+++ Vorliegender Auszug +++

Auf den ersten Blick ähnelt das Google+-Interface dem von Facebook, aber zur Linken sieht der Nutzer eine Liste mit Funktionen, die beispielsweise die Kreise (Circles) enthält. Follower können mehreren Kreisen angehören. Nachrichten, die man veröffentlicht, werden dezidiert an Kreise geschickt. Erzeugt man einen leeren Kreis namens Bookmark, kann man dorthin wichtige Nachrichten (Links) senden, die man später nachvollziehen möchte.

Nachrichten von allgemeinem Interesse, sogenannte Sparks, ruft man beispielsweise über die Suche auf. Google+ bietet auf der rechten Seite an, diese Suche zu speichern. Dann erscheint der Begriff als direkter Link unter dem Button „Mehr“ in der Kopfnavigation.

+++ Bereitgestelltes Material +++

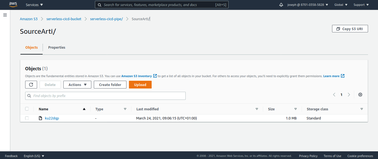The image size is (378, 159).
Task: Click the orange Upload button
Action: point(140,85)
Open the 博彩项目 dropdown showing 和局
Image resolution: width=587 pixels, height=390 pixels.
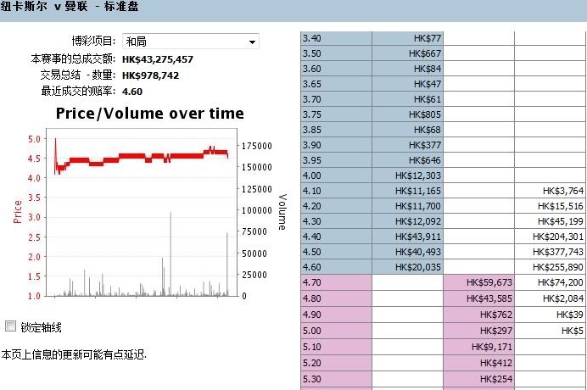click(x=189, y=42)
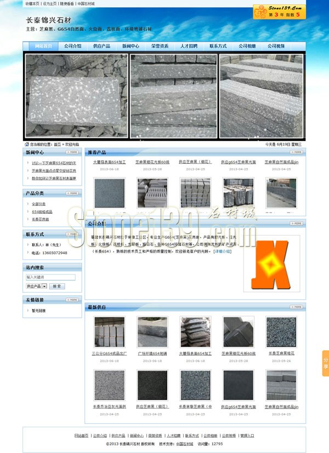Click MORE icon in 公司介绍 section
Image resolution: width=329 pixels, height=453 pixels.
[296, 224]
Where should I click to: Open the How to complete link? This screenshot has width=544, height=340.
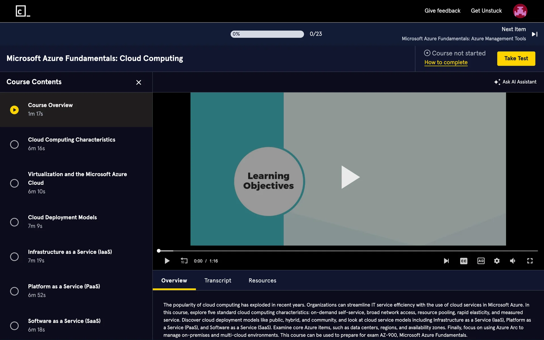446,62
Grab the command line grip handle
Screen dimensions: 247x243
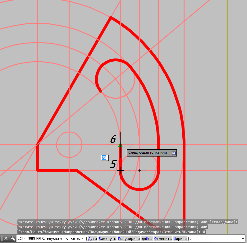click(2, 238)
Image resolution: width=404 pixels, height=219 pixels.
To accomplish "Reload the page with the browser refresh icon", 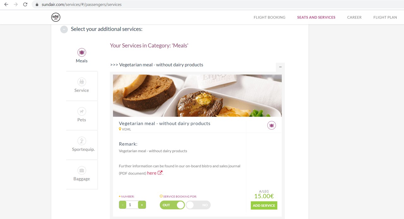I will 25,4.
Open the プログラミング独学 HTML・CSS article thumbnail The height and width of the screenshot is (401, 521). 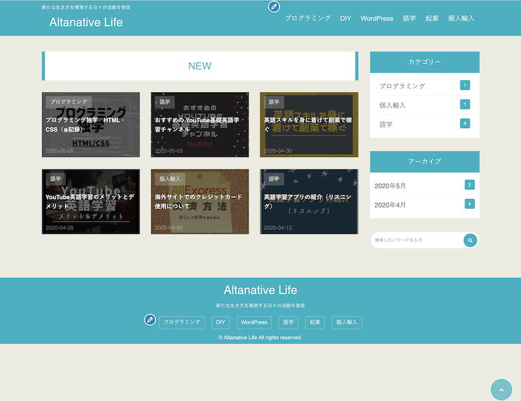point(91,125)
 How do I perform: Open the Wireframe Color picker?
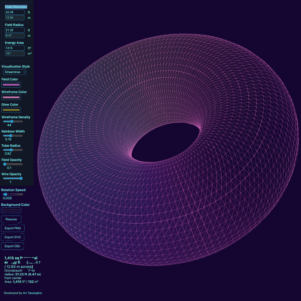coord(11,97)
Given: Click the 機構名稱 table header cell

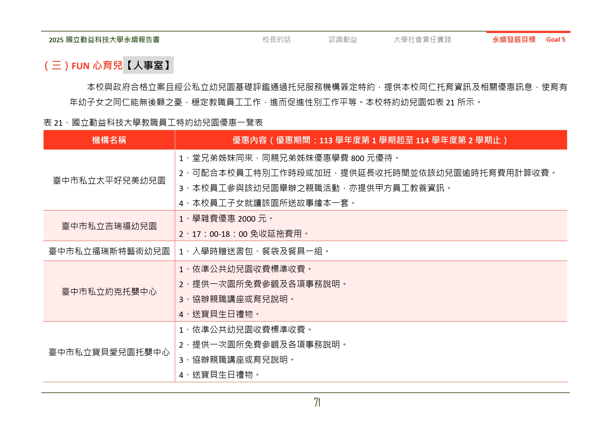Looking at the screenshot, I should click(109, 140).
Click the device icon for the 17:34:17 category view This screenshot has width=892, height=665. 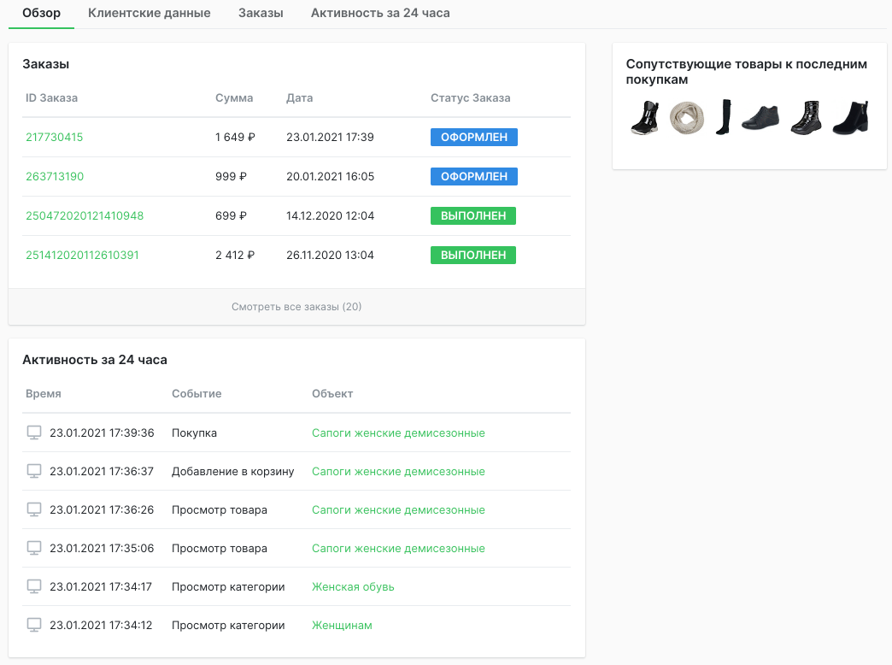34,587
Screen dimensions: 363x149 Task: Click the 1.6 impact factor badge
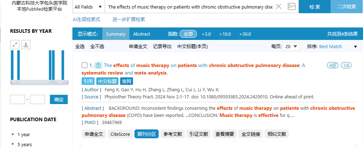point(346,66)
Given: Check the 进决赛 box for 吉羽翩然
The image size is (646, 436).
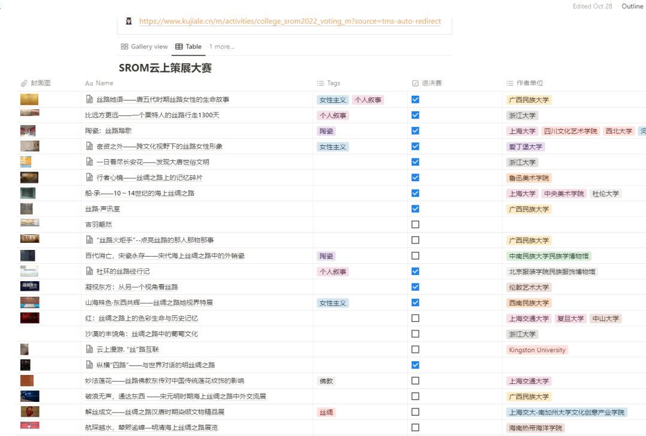Looking at the screenshot, I should pyautogui.click(x=415, y=224).
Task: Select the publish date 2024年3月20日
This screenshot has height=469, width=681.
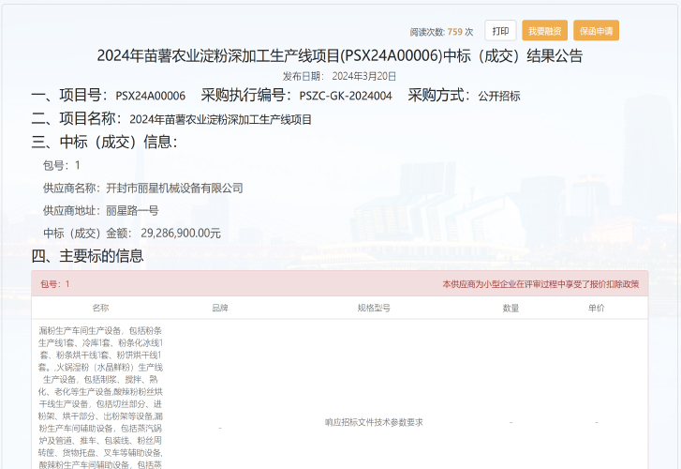Action: (363, 76)
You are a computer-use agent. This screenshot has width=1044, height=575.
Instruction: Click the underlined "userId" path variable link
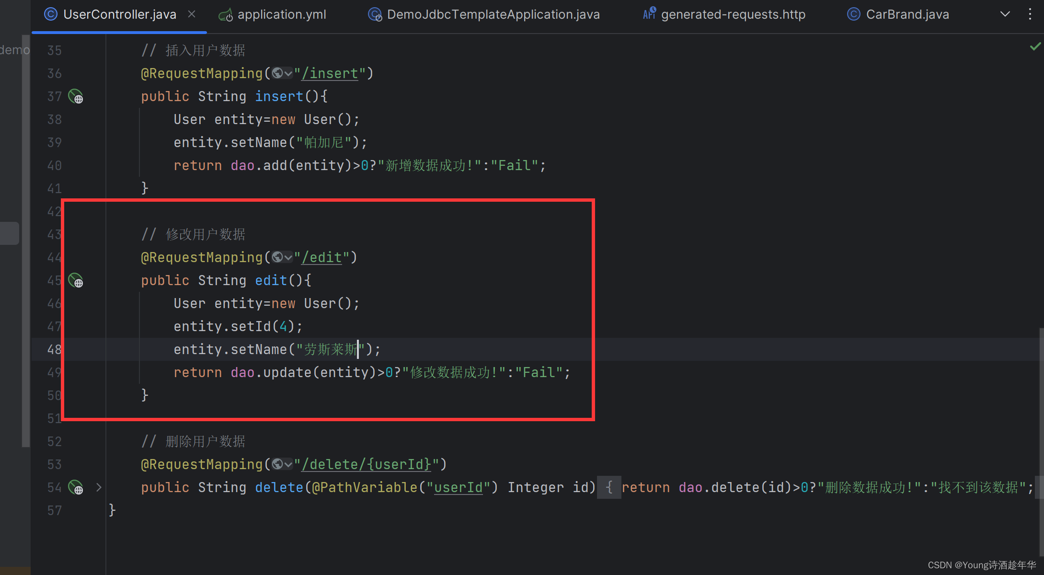coord(459,487)
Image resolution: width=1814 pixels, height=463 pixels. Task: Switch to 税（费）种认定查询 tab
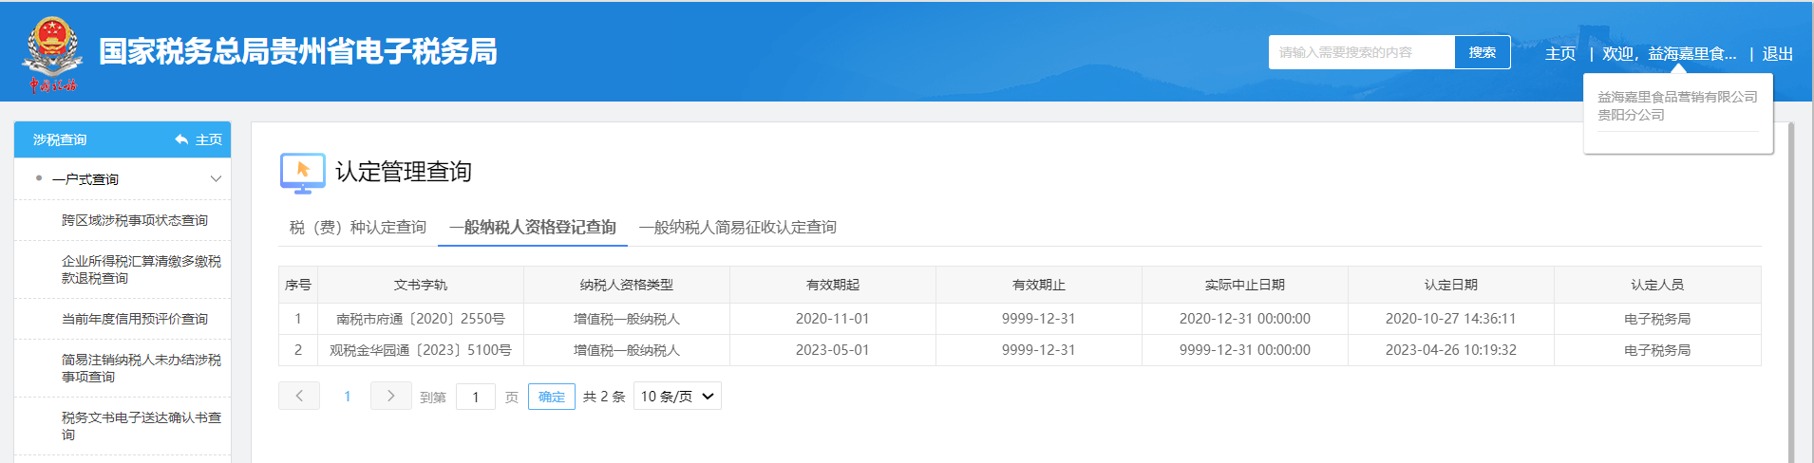coord(358,228)
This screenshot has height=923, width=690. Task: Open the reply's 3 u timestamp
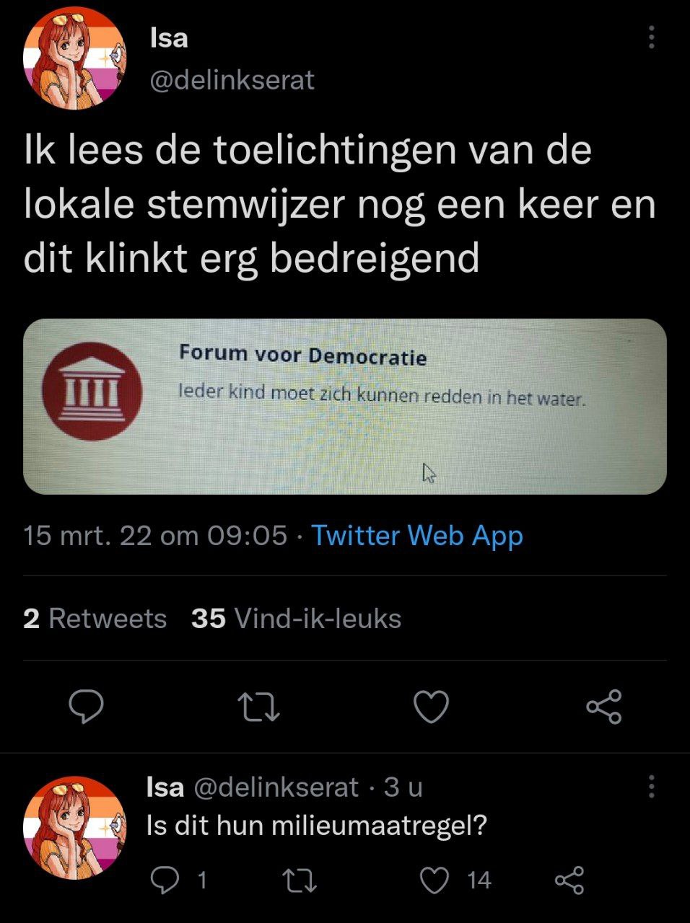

+++

▶ Zu erledigen
1: Geben Sie den Absatz des Auszugs, der mit „Auf den ersten Blick ähnelt“ beginnt, als Stichpunktliste wieder und behalten Sie seine wesentlichen Fakten bei.
2: Schreiben Sie den Abschnitt des Auszugs beginnend mit „Auf den ersten“ und endend mit „in der Kopfnavigation.“ wortgetreu ab.

▶ Ergebnisse je Aufgabe
1:
- Die Google+-Oberfläche ähnelt zunächst der von Facebook, zeigt links jedoch eine Funktionsliste, die u. a. die Kreise (Circles) enthält.
- Follower können mehreren Kreisen angehören.
- Veröffentlichte Nachrichten werden gezielt an Kreise geschickt.
- Ein leerer Kreis namens Bookmark kann als Ziel für wichtige Nachrichten (Links) dienen, die man später nachvollziehen möchte.

2:
Auf den ersten Blick ähnelt das Google+-Interface dem von Facebook, aber zur Linken sieht der Nutzer eine Liste mit Funktionen, die beispielsweise die Kreise (Circles) enthält. Follower können mehreren Kreisen angehören. Nachrichten, die man veröffentlicht, werden dezidiert an Kreise geschickt. Erzeugt man einen leeren Kreis namens Bookmark, kann man dorthin wichtige Nachrichten (Links) senden, die man später nachvollziehen möchte.

Nachrichten von allgemeinem Interesse, sogenannte Sparks, ruft man beispielsweise über die Suche auf. Google+ bietet auf der rechten Seite an, diese Suche zu speichern. Dann erscheint der Begriff als direkter Link unter dem Button „Mehr“ in der Kopfnavigation.